Why should RIAs and MFDs advise loan against mutual funds?
Nowadays, many people invest and look ever more inclined to invest in mutual funds because these assets can give them better returns than other investment options. But only a few investors know they can take a loan against these securities, called a loan against mutual funds (LAMF).
Sometimes, you may encounter financial emergencies and need urgent cash to tackle the situation. During such hard times, you may choose to get a loan against mutual funds instead of selling them off. Since not many investors know how to take such a loan, they tend to head to a Mutual Fund Distributor (MFD) or a Registered Investment Advisor (RIA) for help.
RIAs and MFDs should advise LAMF to their clients for the following reasons.
To protect investors assets and long-term financial plans
Firstly, the most crucial problem of an MFD is the retention of assets. Many investors wish to redeem mutual funds at the first instance of a financial emergency. And what makes them do so is that other financial assets like insurance and fixed deposits are not as liquid as mutual funds.

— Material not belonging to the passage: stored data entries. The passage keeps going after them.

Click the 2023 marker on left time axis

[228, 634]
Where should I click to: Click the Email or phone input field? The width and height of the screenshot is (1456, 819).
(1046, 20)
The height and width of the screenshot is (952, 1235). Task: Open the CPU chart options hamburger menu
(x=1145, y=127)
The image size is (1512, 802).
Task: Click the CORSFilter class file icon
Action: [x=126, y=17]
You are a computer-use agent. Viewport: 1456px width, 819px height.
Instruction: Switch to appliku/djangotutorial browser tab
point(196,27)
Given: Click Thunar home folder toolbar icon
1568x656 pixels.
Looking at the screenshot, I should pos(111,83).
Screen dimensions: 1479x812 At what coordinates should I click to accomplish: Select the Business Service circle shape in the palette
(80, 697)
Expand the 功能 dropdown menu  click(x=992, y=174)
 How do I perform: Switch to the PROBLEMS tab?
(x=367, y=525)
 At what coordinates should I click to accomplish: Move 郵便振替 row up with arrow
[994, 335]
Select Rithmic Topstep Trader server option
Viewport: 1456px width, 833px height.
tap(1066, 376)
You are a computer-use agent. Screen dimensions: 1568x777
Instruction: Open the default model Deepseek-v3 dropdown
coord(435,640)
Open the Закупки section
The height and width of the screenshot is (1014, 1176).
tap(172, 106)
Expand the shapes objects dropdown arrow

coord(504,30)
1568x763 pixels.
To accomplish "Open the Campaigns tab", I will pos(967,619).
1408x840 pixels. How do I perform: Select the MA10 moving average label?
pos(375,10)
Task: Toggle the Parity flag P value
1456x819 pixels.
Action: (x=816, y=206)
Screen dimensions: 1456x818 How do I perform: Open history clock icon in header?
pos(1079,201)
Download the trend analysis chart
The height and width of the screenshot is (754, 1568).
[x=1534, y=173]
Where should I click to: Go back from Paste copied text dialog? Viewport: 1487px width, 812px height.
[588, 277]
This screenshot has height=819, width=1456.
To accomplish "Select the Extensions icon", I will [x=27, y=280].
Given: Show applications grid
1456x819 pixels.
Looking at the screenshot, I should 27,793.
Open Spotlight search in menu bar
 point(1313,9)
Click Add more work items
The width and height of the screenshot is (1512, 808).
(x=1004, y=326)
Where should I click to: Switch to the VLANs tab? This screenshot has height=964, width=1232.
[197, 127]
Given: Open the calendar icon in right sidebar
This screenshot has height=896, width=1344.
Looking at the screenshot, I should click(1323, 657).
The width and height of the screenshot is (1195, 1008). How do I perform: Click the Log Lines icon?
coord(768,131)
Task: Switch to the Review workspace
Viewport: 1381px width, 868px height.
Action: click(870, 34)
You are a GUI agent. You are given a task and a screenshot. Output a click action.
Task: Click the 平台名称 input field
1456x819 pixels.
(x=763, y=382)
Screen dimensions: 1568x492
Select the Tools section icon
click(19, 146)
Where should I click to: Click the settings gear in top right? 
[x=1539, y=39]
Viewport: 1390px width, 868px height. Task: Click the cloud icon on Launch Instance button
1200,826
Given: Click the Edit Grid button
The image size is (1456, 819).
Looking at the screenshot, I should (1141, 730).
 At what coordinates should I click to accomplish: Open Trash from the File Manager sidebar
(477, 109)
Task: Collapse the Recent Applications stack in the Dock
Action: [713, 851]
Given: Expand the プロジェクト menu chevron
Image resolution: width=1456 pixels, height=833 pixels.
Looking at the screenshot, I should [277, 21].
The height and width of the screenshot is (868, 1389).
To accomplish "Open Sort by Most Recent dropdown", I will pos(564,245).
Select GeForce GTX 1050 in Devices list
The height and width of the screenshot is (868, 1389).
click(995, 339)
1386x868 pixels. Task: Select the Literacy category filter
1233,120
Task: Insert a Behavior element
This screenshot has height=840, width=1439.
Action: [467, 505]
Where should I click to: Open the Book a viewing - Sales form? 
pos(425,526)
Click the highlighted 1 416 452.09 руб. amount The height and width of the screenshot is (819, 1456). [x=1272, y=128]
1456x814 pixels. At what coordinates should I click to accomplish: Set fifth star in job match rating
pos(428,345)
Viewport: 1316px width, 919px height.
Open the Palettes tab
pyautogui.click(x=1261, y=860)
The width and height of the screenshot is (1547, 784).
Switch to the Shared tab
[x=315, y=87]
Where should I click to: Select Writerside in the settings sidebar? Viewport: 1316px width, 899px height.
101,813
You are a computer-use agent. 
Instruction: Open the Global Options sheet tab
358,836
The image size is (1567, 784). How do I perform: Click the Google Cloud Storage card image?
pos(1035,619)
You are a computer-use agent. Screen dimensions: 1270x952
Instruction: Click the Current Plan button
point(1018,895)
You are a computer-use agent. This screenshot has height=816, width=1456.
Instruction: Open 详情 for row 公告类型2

Not only does mutual funds redemption jeopardize their financial growth, but also it reduces the compounding effect on their investment portfolio. With a loan against mutual funds, investors can address their short-to-medium-term fund requirements and keep their growth prospects high. ‘Don’t redeem it, but lien it’ should be the slogan of every MFD and RIA, as it can protect investors assets and long-term financial plans.
To help investors improve their wealth in the long run
Secondly, many MFDs and RIAs advise their clients to create an emergency fund by investing in liquid funds. The sole purpose of such a fund is liquidity during an emergency. Generally, these funds deliver around 3.5% of annual returns, which can hardly beat inflation.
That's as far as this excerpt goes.